Cérémonie d’accueil à Alexander Neef à la tête de l’Opéra national de Paris et annonce de la création de deux missions
Roselyne Bachelot-Narquin, ministre de la Culture, est heureuse d’accueillir Alexander Neef à la direction de l’Opéra national de Paris et d’annoncer le lancement de deux missions sur les perspectives de l’Opéra national de Paris et la politique d’accompagnement de l’art lyrique en France.
Roselyne Bachelot-Narquin a souhaité organiser, au ministère de la Culture, ce mardi 1er septembre, la cérémonie de passage de relais à la tête de l’Opéra national de Paris entre Stéphane Lissner et Alexander Neef.
Stéphane Lissner, qui aura dirigé l’Opéra national de Paris pendant 6 ans, en proposant une programmation riche et audacieuse tout en veillant à diversifier les ressources de l’établissement, est désormais le directeur du théâtre lyrique San Carlo de Naples, où il exerce son talent au service de l’un des plus prestigieux et anciens théâtres lyriques d’Europe.
Alexander Neef, qui avait été nommé en juillet 2019 directeur préfigurateur de l’Opéra national de Paris, devient à partir du 1er septembre son directeur général.

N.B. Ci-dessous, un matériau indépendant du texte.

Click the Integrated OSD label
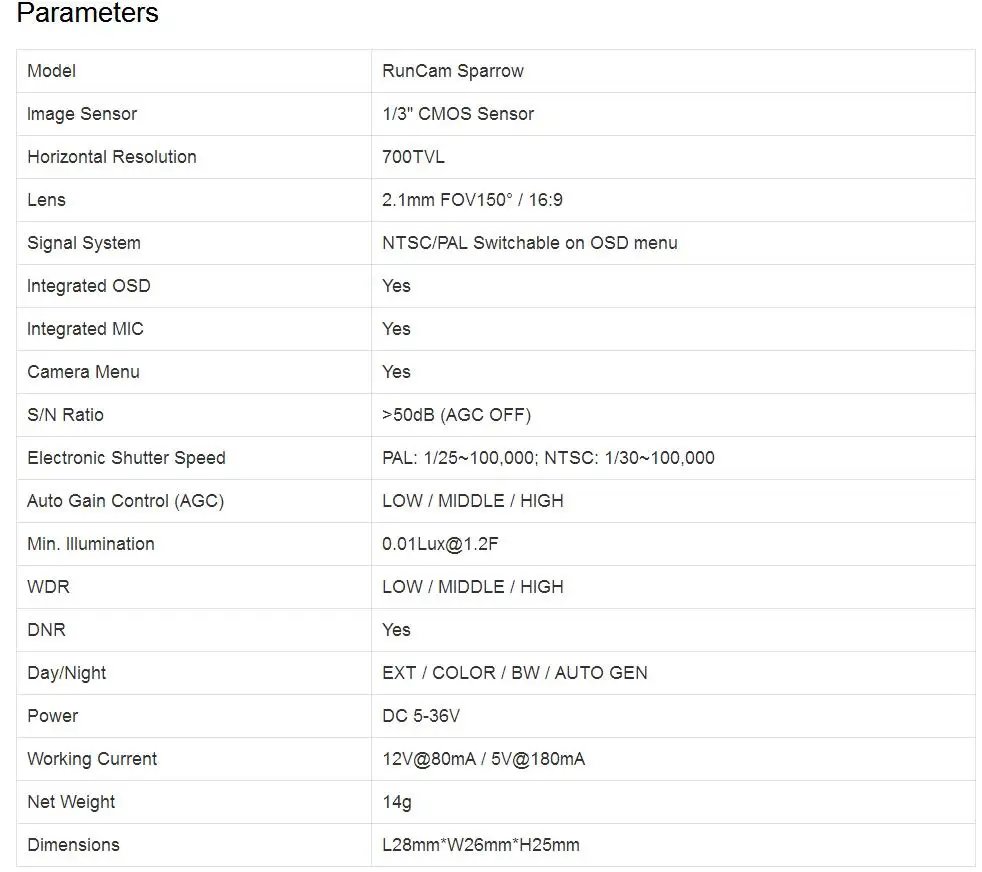Viewport: 982px width, 872px height. click(89, 286)
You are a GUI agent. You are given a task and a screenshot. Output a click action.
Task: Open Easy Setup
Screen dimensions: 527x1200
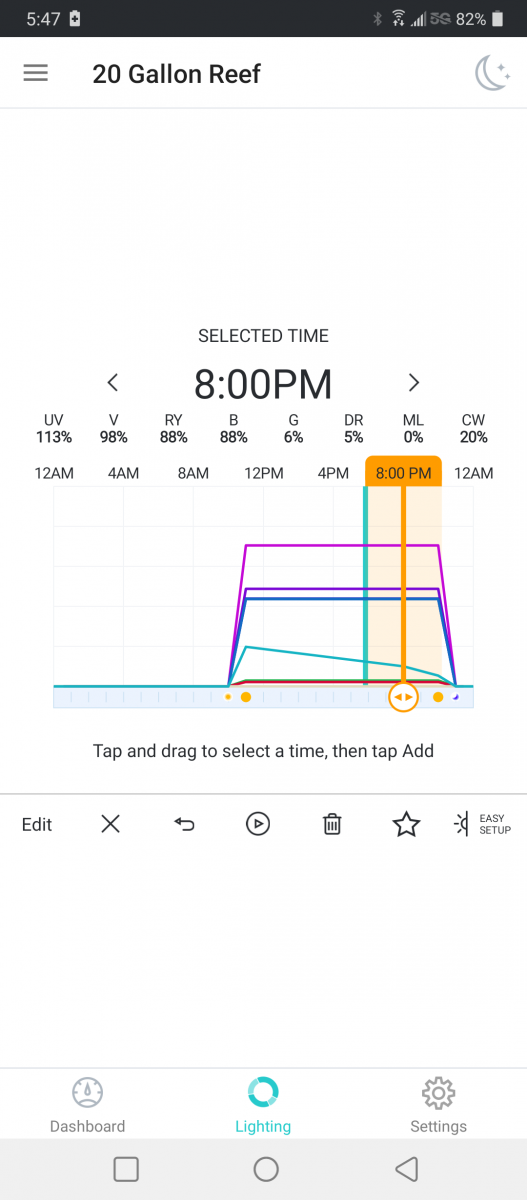pyautogui.click(x=482, y=824)
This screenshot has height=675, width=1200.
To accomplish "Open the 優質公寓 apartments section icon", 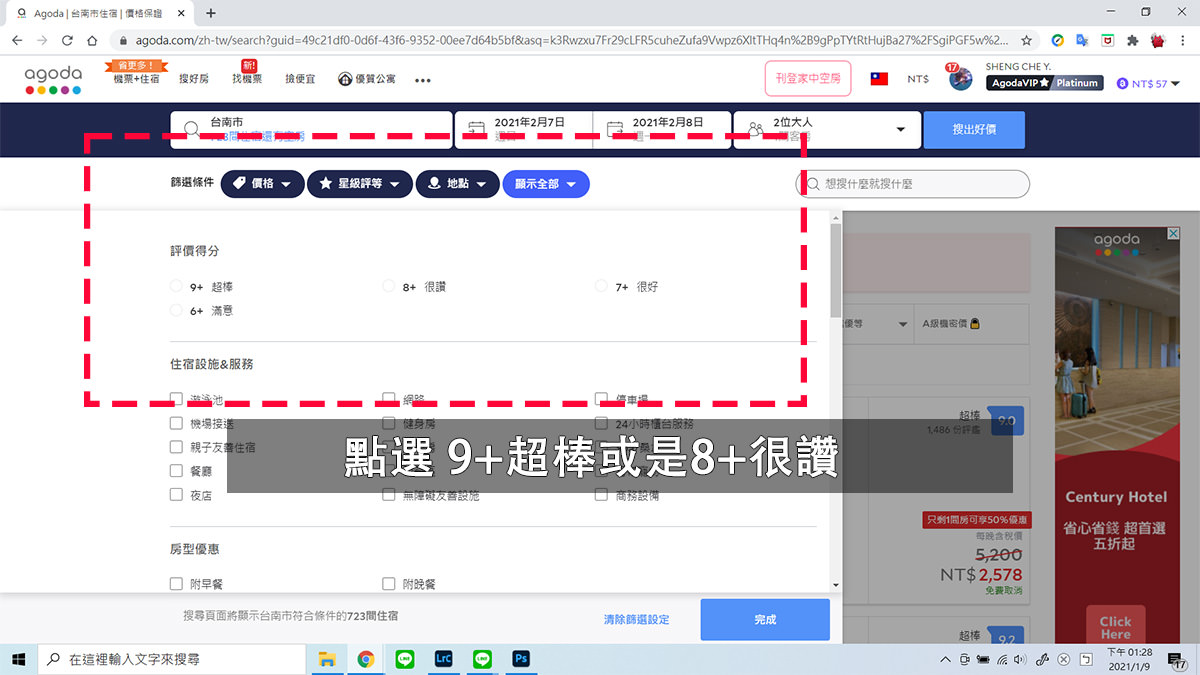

En parallèle de ses nouvelles missions de direction, il conservera ses responsabilités auprès de la Canadian Opera Company jusqu’à la prise de fonction de son successeur.
Alexander Neef propose pour l’Opéra national de Paris un projet lyrique et chorégraphique ambitieux, qui accorde une place importante au répertoire français et conjugue le maintien d’un niveau artistique d’excellence avec les enjeux de démocratisation, de recherche de nouveaux publics et de développement de l’éducation artistique.
Lors de cette cérémonie, Roselyne Bachelot-Narquin a également annoncé le lancement de deux missions :
Une mission sur les perspectives et les modalités d’accompagnement et de soutien de l’Opéra national de Paris
Afin d’éclairer les décisions qui devront être prises pour l’avenir, une mission est confiée à Georges François Hirsch, ancien administrateur de l’Opéra national de Paris et à Christophe Tardieu, ancien directeur adjoint de l’établissement. Dans le contexte de la crise sanitaire, il leur reviendra de réaliser un état des lieux et dresser des perspectives d’avenir à moyen et long terme pour l’Opéra.
Les conclusions de cette mission sont attendues pour fin novembre 2020.
Une réflexion sur la politique de l’art lyrique en France.
Une seconde mission sera confiée à Caroline Sonrier, directrice de l’Opéra de Lille, avec pour objectif de dresser un état des lieux de l’art lyrique en France, en examinant l’offre artistique existante, les différents modèles économiques, ainsi que les politiques de démocratisation poursuivies par les théâtres lyriques dans les territoires.
Elle dessinera un cadre de référence pour la pratique de l’art lyrique en France, avec des propositions visant à assurer la pérennité de ce secteur. La mission sera particulièrement attentive à l’inscription territoriale des opéras, en lien avec les collectivités partenaires, au soutien aux jeunes compositeurs et interprètes, ainsi qu’aux collaborations que les maisons d’opéra peuvent entretenir les unes avec les autres.